Send back the data below exactly. Drop every picture.

### PROVIDED DATA
====================
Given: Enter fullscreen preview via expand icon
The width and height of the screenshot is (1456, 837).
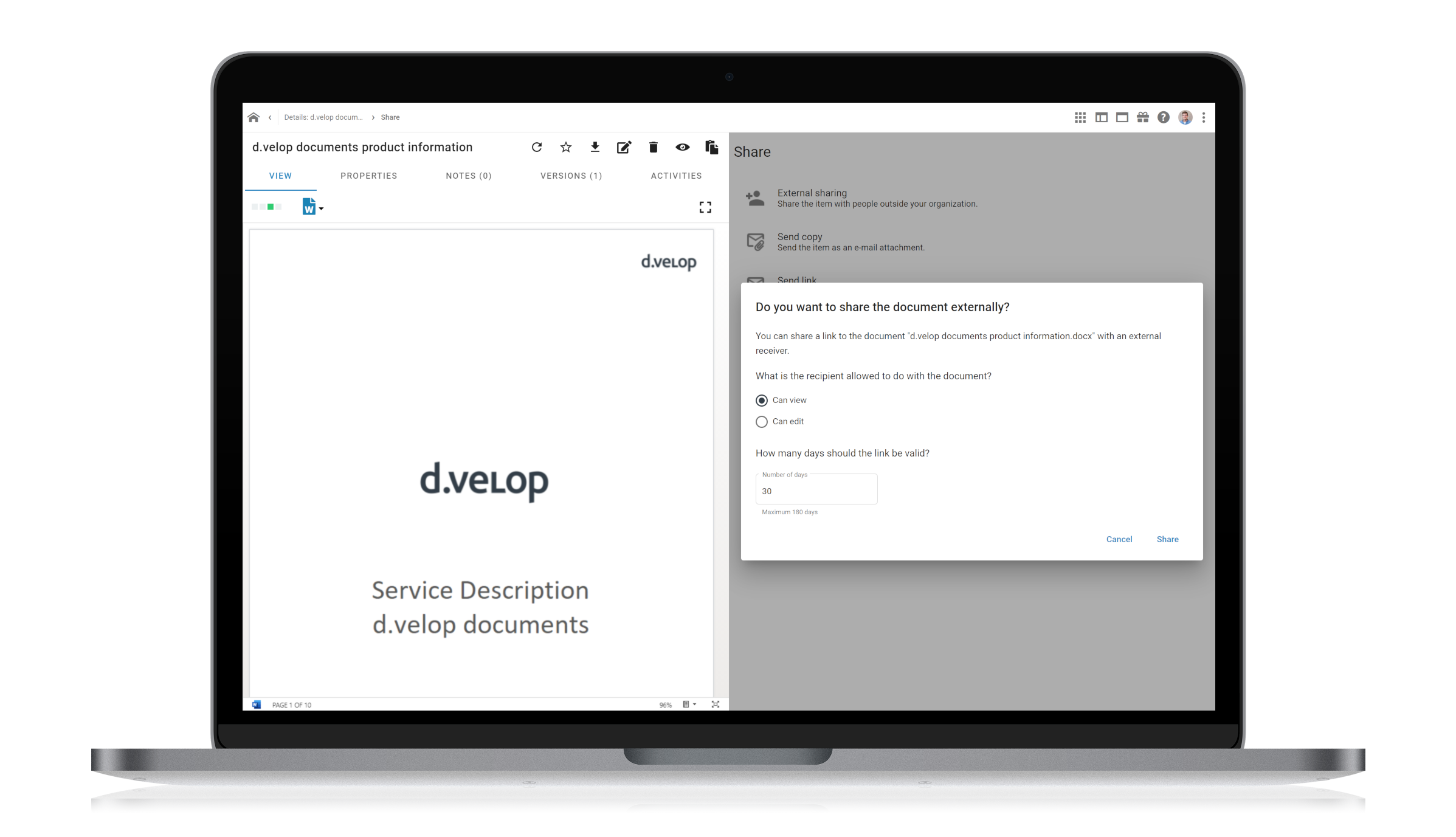Looking at the screenshot, I should point(705,207).
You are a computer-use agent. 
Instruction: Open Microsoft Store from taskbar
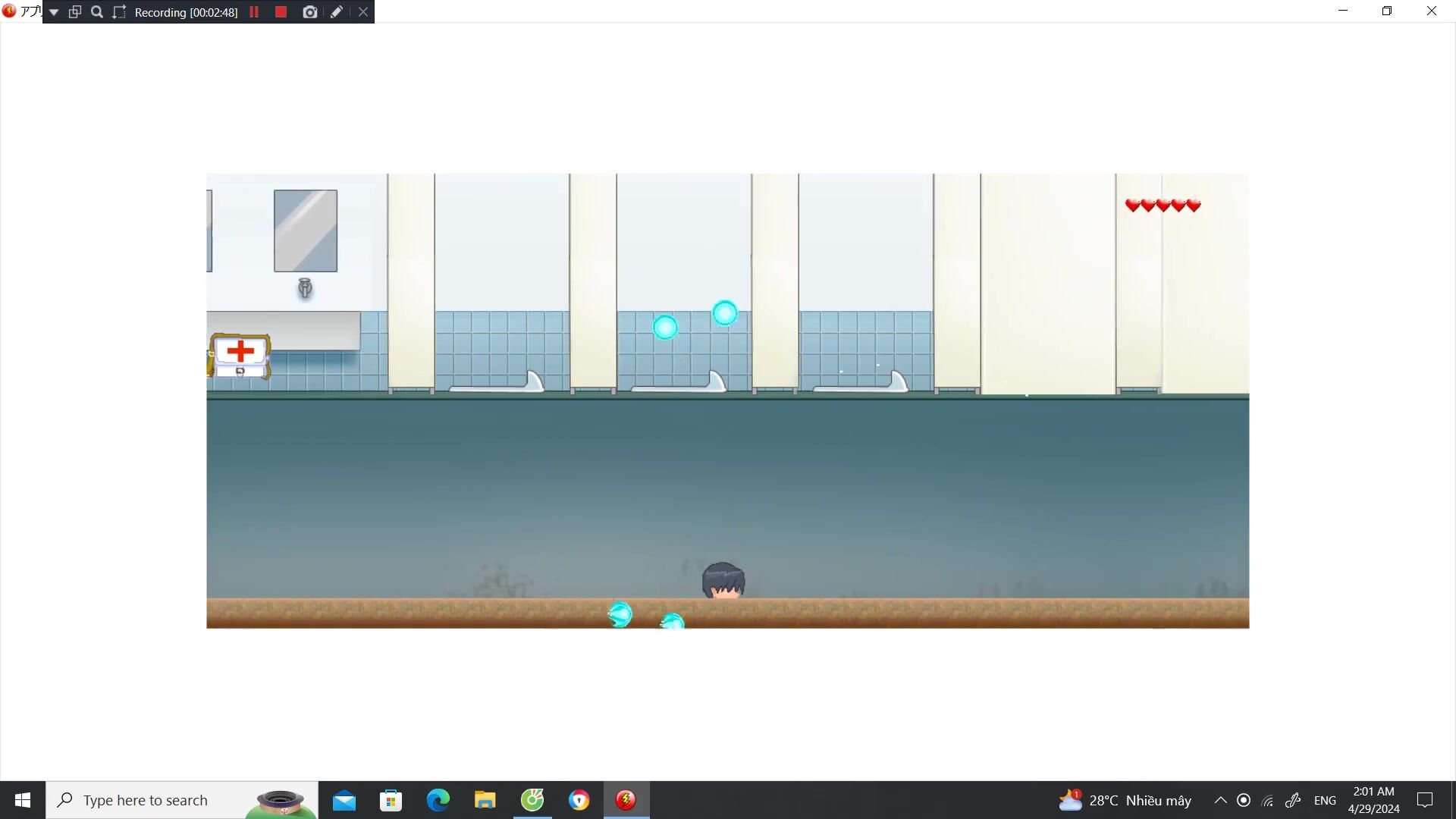click(391, 800)
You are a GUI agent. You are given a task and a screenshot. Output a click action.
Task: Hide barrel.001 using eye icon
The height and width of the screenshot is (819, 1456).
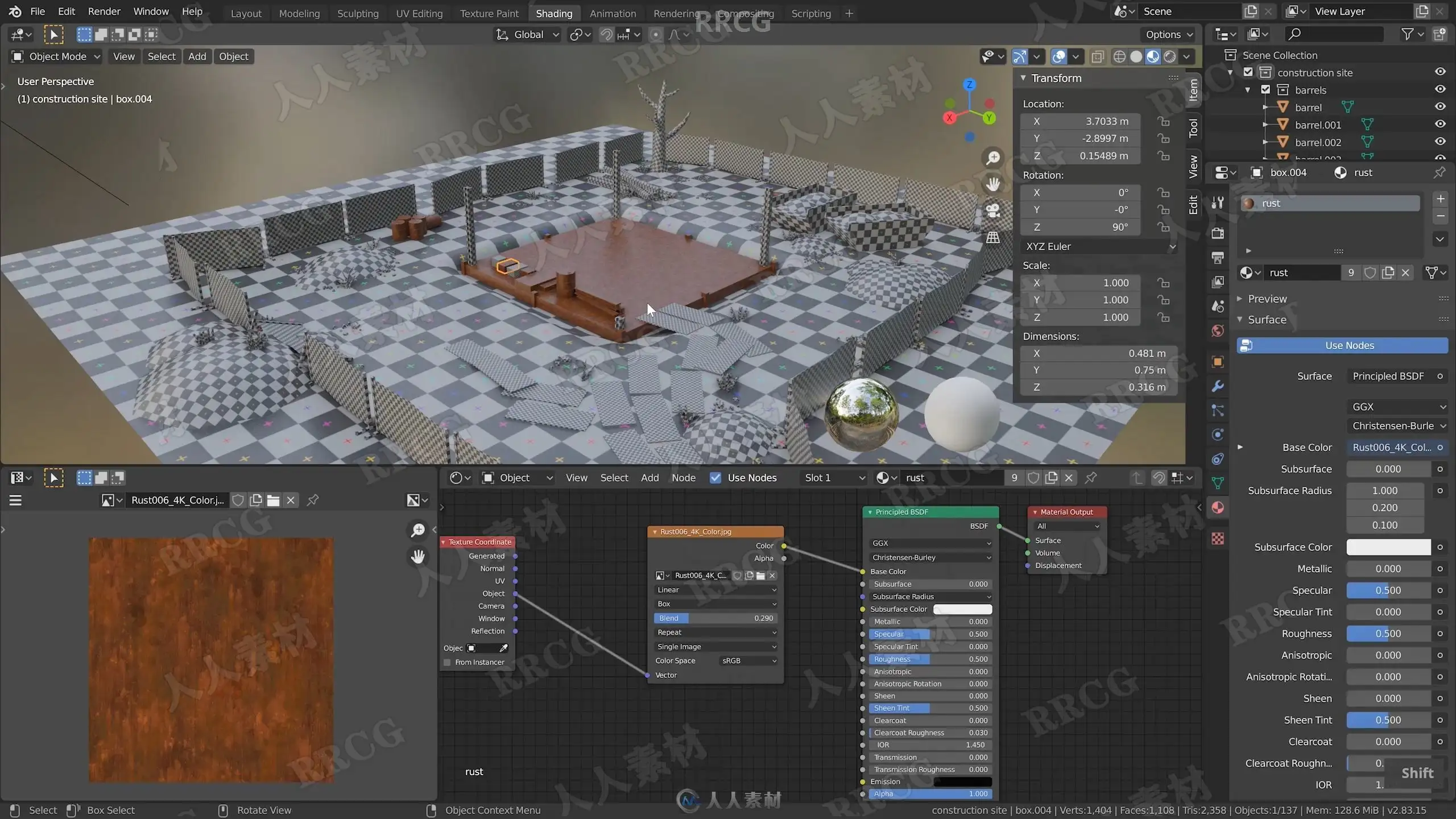click(x=1440, y=124)
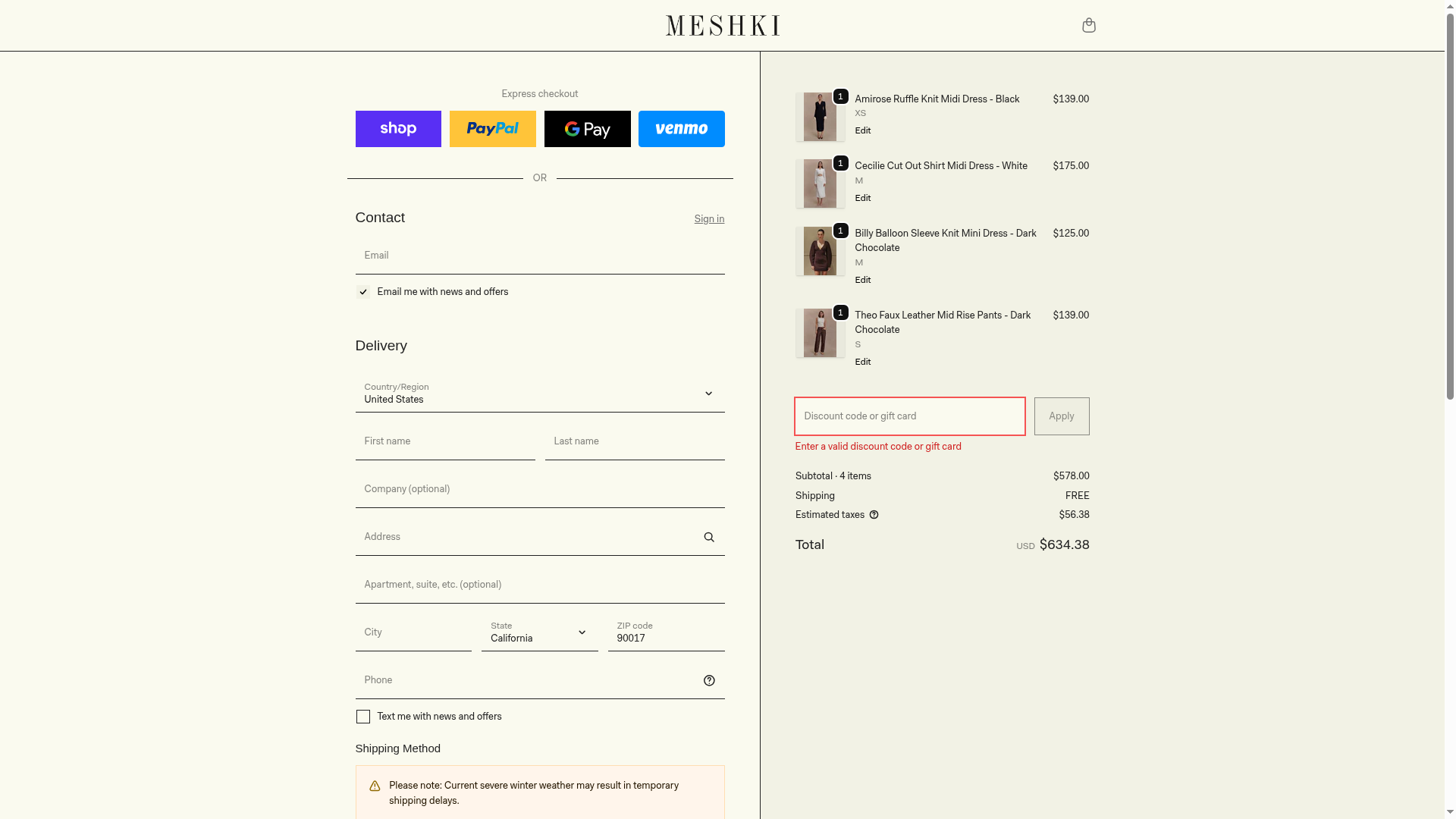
====================
### THE COMPLETED TASK
Given: Enter fullscreen preview via expand icon
The width and height of the screenshot is (1456, 837).
Looking at the screenshot, I should point(705,207).
You are a computer-use agent. 
Instruction: Open Microsoft Store from taskbar
click(391, 800)
You are a GUI agent. You are given a task and a screenshot. Output a click action.
Task: Hide barrel.001 using eye icon
The height and width of the screenshot is (819, 1456).
click(x=1440, y=124)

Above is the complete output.